Thursday, March 8, 2018

Teach 180: Project Based Learning (Day 120)

At my current school, we meet about five times a year (approximately an hour each time) in cross-divisional groups to discuss something we ranked as being of interest to us.  Unfortunately, I was one of several people who did not have one of his or her top 3 choices in the list of options.  This meant that I had to choose among the following options: project-based learning, social emotional learning, intrinsic motivation, well-being or integrating play in learning.  I was really interested in focusing on assessment as a tool for learning and the closest group that was related to assessment was Project-Based Learning. 

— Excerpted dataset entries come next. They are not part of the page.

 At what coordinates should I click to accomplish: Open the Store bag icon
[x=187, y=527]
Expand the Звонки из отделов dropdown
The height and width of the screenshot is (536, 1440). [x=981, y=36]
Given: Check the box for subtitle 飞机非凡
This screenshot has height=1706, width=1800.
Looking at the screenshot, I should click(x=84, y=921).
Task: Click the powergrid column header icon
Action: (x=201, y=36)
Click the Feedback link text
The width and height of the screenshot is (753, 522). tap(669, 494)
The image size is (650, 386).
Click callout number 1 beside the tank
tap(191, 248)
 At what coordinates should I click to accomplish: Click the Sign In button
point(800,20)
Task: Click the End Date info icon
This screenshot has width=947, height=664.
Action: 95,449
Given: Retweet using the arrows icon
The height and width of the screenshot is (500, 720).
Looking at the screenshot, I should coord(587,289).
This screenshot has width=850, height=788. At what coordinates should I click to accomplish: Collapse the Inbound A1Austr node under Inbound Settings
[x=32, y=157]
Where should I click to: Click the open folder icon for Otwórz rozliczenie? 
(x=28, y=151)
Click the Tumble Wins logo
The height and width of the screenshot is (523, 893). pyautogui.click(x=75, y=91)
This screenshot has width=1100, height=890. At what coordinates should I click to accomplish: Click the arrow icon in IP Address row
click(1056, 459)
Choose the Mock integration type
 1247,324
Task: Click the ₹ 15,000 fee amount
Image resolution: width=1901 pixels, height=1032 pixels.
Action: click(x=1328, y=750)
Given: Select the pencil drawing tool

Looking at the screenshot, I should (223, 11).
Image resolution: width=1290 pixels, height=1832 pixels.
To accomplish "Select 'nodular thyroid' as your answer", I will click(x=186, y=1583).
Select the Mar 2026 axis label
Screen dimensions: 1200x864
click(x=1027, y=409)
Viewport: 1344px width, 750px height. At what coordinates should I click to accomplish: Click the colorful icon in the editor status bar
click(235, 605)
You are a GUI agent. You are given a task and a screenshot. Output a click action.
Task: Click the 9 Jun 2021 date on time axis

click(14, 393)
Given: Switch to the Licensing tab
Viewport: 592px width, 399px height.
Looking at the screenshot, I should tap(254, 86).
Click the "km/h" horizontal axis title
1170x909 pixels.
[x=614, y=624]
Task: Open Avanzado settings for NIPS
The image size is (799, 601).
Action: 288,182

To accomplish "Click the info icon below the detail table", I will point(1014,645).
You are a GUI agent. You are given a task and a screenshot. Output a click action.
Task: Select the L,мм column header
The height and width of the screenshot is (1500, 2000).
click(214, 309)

My group consisted of a middle school math teacher, a middle school history teacher, a middle school English teacher, an upper school Spanish teacher and myself.  We read the book "Setting the Standard for Project Based Learning".  The practical advice offered was mainly to not rush, make sure all stakeholders buy-in and to allow for plenty of time for collaboration.  Little was offered in the way of assessing projects or assessing group skills.  The one project that was specifically given as an example for math would have required about two weeks to complete and it covered a topic that we typically spend two days on in class.  Although the book said that PBL is better for students, especially for learning collaboration skills and for at-risk students, at no point did it offer any empirical evidence.  All the evidence that was presented was anecdotal.  At no point did it offer suggestions for what content should be removed from the high school mathematics curriculum to make time for PBL.

Today was the last day our group met and we put our "book report" in google slides to share with our colleagues.  Here was the slide I created.


Overall, our group was not impressed with this book and felt like it was a sales pitch for the Buck Institute for Education, one of the two main publishers of the book.  Would PBL work in a large scale at my current school?  With so many different initiatives happening and faculty being drained of time and energy, I would say it would be unwise to attempt a PBL initiative at this time.